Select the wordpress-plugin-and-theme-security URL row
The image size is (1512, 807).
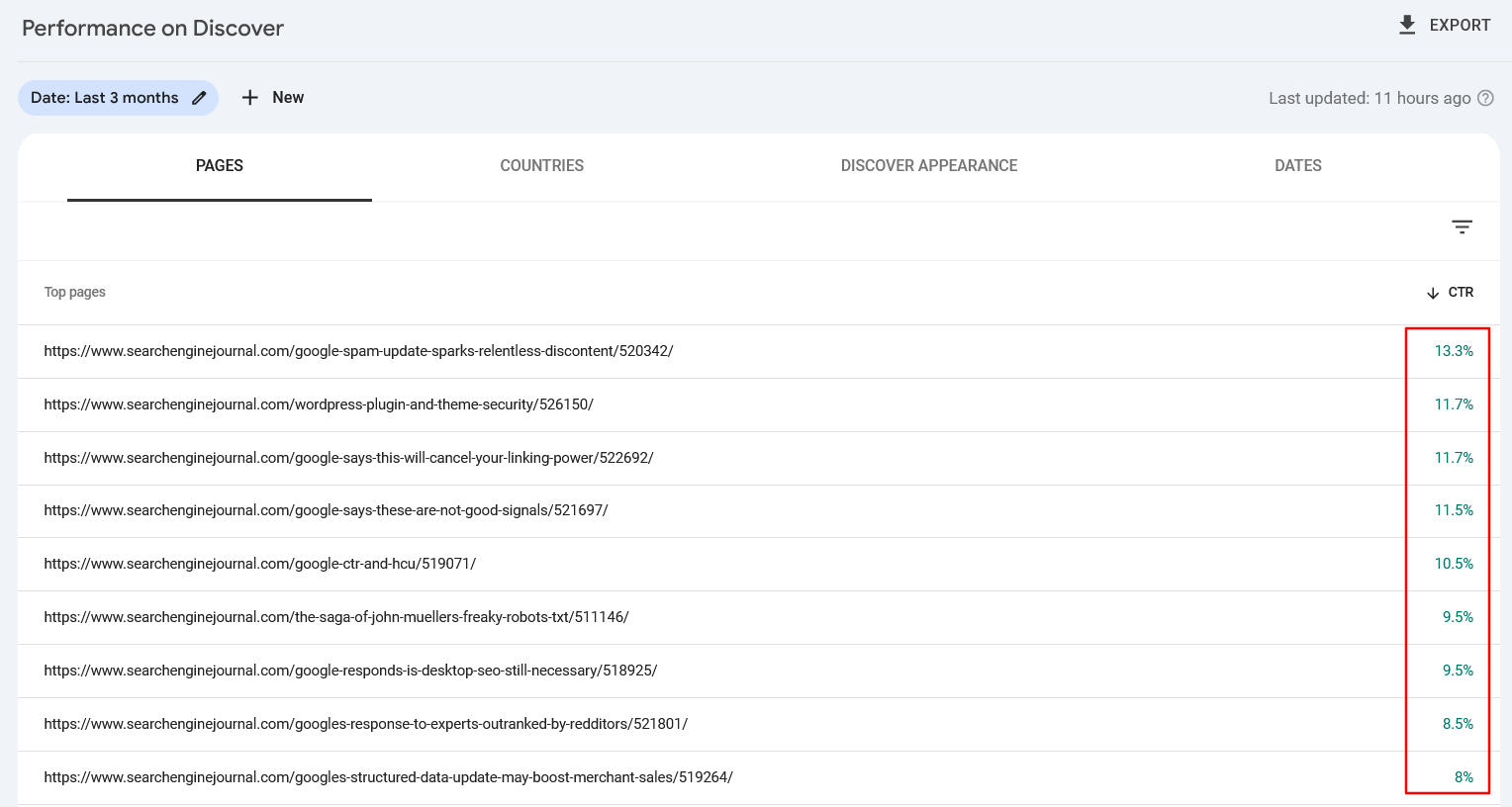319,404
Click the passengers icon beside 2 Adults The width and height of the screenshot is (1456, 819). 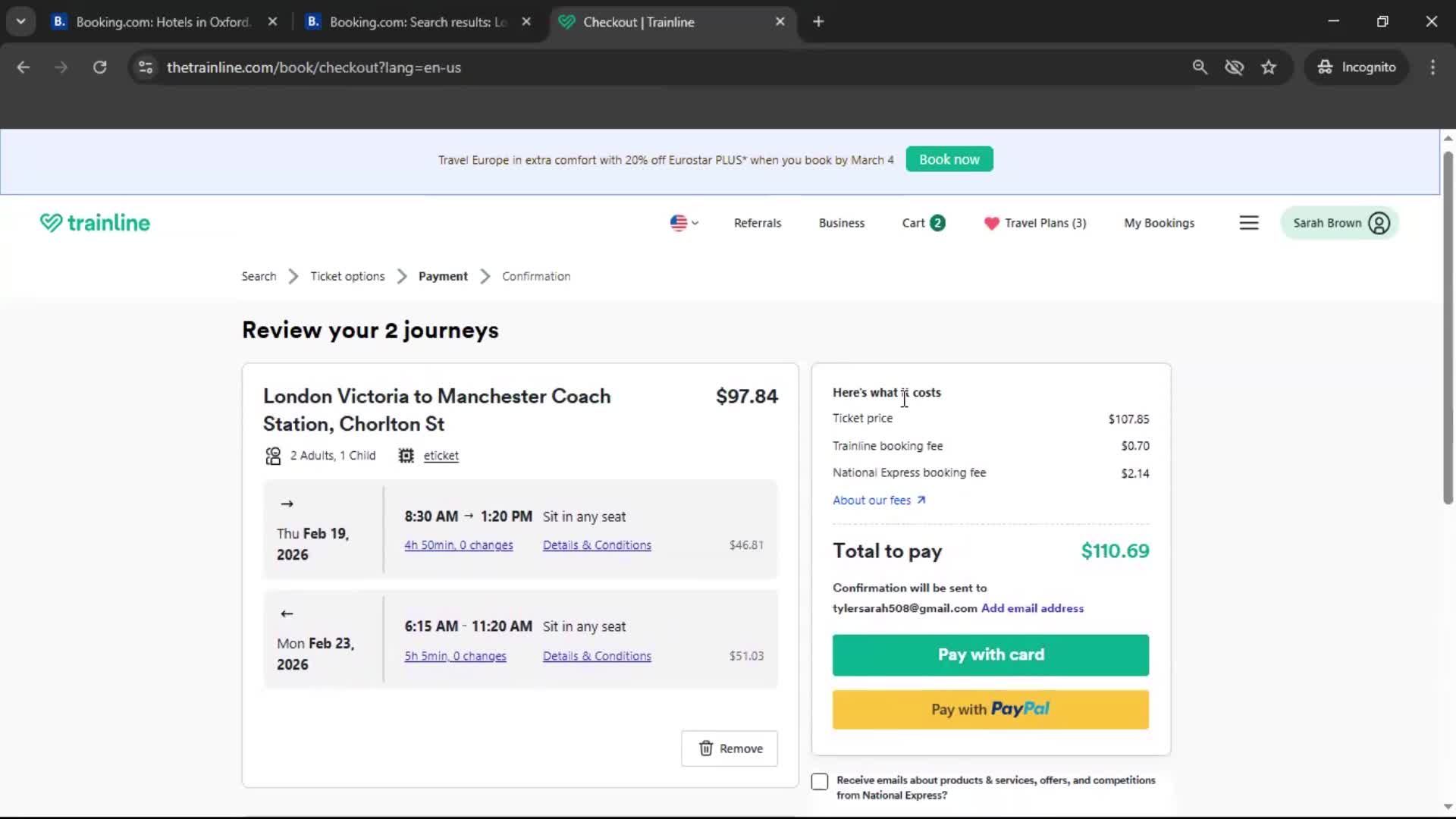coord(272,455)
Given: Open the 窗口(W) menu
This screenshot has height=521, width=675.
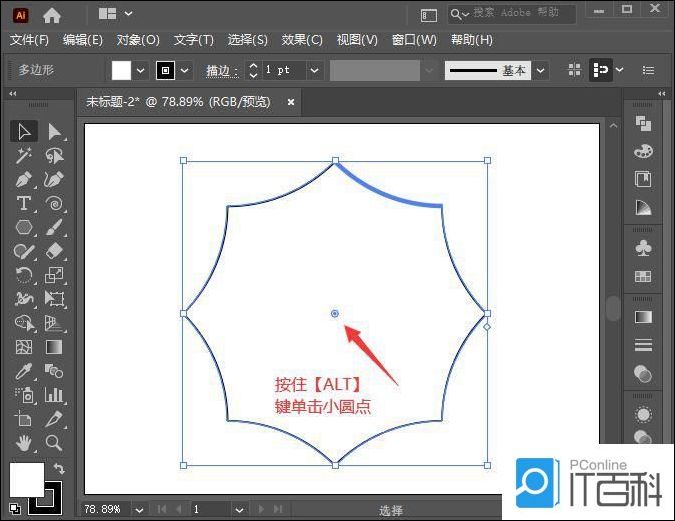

◆ TASK PROMPT: Repeat the part of the rows that opens with the line containing "Given: Open the 窗口(W) menu" and runs through the end of the rows, keeping every line word for word. Leave the pictures out of your answer.

◆ ANSWER FOR THIS EXERCISE:
Given: Open the 窗口(W) menu
This screenshot has height=521, width=675.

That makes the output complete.